A
HORA BENFAZEJA DA TARDE
Gosto quando entro em casa pela
tardinha e não pretendo mais sair. Respiro profundamente aliviada ao fechar a
porta. Ao contrário de “Ana”, a personagem de Clarice Lispector no conto
“Amor”, não temo a hora perigosa da tarde. Talvez porque eu já esteja mais
velha e minha mãe dizia que com a maturidade as questões vão se resolvendo
naturalmente. Talvez porque eu goste mais desta hora quando o dia ameaça ir
embora para dar lugar à noite e eu sinceramente sou mais da penumbra, das
sombras, das cores do crepúsculo e dos sussurros da noite. Ou talvez
simplesmente porque “Deus me deu um amor no tempo da madureza ... pois que tenho
um amor.”, como dizia Carlos Drummond.
E o que é um amor? É alguém que veio
ao meu encontro ou eu que fui ao seu encalço ou vice-versa e passamos a
caminhar lado a lado. Não somos almas gêmeas, muito pelo contrário, somos almas
infinitamente diferentes. Com ele aprendi a amar as diferenças. Eu padeço de
TOC, ele de TOQUES de carinho, de amor, de magia, de abraços, de amassos e
enlaços. Eu não sei cozinhar, ele é meu CHEF, não CHEFE, e sim aquele
alquimista que transforma os alimentos em comidas maravilhosas.
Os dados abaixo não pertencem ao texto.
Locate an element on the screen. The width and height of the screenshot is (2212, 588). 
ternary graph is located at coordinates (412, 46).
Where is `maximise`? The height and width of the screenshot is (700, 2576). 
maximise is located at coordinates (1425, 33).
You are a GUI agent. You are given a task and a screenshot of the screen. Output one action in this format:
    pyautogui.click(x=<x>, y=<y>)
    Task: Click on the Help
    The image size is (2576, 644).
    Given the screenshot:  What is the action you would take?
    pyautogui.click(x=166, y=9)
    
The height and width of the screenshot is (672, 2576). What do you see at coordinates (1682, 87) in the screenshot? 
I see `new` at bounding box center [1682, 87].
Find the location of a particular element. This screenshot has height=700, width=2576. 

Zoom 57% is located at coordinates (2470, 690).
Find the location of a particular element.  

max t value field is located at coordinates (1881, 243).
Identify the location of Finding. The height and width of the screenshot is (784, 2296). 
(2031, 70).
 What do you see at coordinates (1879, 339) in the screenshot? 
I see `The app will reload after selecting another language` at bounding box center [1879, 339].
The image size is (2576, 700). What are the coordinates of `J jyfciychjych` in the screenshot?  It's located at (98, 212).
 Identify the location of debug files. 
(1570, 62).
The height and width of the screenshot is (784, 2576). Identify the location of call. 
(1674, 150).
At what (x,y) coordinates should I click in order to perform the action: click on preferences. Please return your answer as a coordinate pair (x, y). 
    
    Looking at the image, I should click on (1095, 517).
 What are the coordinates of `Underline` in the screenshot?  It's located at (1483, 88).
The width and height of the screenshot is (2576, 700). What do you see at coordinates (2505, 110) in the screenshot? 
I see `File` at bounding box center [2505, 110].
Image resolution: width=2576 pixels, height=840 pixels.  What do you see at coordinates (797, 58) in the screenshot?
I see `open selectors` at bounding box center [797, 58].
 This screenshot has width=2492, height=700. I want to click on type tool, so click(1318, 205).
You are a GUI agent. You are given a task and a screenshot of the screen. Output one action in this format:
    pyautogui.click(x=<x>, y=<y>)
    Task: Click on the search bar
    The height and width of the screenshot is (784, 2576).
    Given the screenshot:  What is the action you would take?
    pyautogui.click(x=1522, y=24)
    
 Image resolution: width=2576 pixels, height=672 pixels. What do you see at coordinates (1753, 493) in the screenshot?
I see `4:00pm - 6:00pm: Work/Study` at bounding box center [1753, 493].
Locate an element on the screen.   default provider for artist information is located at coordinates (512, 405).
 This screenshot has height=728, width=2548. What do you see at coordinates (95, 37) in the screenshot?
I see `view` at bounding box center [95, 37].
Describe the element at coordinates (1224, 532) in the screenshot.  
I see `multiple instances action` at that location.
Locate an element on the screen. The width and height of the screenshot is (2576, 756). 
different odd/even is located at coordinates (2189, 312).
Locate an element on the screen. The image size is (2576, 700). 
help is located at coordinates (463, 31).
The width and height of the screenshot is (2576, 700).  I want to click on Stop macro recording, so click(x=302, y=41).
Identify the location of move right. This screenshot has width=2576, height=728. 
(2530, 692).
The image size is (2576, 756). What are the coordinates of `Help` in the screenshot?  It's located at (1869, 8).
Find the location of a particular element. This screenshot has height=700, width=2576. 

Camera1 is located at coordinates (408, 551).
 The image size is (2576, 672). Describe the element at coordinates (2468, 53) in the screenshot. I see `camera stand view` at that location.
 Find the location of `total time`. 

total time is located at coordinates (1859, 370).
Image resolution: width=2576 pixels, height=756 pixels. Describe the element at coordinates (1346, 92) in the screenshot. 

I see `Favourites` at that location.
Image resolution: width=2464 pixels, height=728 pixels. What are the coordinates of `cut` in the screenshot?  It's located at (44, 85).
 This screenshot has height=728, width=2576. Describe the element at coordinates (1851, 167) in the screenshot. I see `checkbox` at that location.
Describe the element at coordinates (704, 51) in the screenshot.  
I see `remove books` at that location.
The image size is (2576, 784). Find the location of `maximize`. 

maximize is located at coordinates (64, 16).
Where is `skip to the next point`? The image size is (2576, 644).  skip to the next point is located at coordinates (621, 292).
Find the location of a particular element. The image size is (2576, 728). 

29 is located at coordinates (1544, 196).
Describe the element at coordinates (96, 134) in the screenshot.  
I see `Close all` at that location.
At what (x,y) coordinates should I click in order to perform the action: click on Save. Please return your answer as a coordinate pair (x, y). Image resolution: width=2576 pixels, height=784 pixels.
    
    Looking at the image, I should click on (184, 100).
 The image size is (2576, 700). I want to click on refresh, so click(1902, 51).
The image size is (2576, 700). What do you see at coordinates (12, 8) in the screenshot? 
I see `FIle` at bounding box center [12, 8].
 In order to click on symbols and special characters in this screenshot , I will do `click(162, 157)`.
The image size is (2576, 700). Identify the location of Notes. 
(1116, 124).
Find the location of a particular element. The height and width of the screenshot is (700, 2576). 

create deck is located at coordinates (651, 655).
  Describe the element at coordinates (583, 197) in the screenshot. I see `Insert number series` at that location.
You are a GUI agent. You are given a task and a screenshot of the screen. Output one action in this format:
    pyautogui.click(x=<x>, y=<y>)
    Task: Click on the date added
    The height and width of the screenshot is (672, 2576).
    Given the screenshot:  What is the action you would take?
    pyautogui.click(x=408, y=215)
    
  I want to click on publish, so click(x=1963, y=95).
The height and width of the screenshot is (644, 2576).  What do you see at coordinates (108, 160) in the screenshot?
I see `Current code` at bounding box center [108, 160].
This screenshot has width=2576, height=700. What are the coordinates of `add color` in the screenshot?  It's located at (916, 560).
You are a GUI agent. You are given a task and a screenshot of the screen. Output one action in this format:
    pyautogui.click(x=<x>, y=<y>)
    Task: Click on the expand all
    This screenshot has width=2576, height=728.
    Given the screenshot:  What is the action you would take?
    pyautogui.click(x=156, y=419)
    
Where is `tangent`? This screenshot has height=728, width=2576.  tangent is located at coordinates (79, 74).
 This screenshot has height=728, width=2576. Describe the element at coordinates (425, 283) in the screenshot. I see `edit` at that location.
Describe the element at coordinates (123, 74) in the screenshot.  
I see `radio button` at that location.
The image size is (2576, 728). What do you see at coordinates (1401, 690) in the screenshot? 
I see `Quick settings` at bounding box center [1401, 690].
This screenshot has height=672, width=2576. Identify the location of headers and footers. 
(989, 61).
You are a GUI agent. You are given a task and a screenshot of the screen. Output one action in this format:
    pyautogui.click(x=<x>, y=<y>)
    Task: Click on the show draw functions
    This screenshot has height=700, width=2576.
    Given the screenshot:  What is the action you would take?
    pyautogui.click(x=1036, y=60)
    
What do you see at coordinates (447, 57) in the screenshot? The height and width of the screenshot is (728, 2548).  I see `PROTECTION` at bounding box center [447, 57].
O que é um amor? Aquele cara que
está em casa e quando eu chego eu digo: Beemm, cheguei. E eu sei que ele está
lá em cima e que vai me acenar da escada. E se ele não faz isso eu subo e
percebo que a casa é nada sem a sua presença. Aquele cara que quando eu me queixo
de dor de cabeça, ele finge que vai tirar a dor, apertando um ponto no meio da minha
testa e outro na coluna porque (ele me explica) ambos convergem para o
meridiano tântrico que faz expandir a força em direção ascendente até o 7º
Chakra, localizado no topo da cabeça.
O que é um amor? Para mim é aquilo
que chega pra gente “sempre mais do que vem nos milagres”. Agora consigo
entender melhor este verso de Cecília Meireles.
Contudo, só tive mesmo a certeza de
que era de fato o amor de minha vida quando há muito saboreamos um café com pão
assistindo ao por do sol em certa hora benfazeja da tarde. Senti uma felicidade
que pulsava tão forte no meu peito que pensei que estava morrendo do coração.
Nunca a vida me pareceu tão simples, tão certa, tão plena, tão perfeita! Fechei
os olhos para reter aquele momento mágico e guardar no recanto mais secreto de
minha alma. Era o meu amor que entrou em minha vida, ousado e gentil,
alimentando minha devastada carência, minha alma e corpo sequiosos de amor. Só
me lembro que tive uma imensa vontade de chorar de ternura. Entendi que isso
devia ser o que dizem ser o tal do amor.
E quando chega certa hora benfazeja
da tarde, eu me quedo, encantada, e assisto aos últimos raios do sol que se põe
e ao milagre do dia que se torna noite sem que a gente nunca perceba e me sinto
despudoradamente feliz, pois que tenho um amor.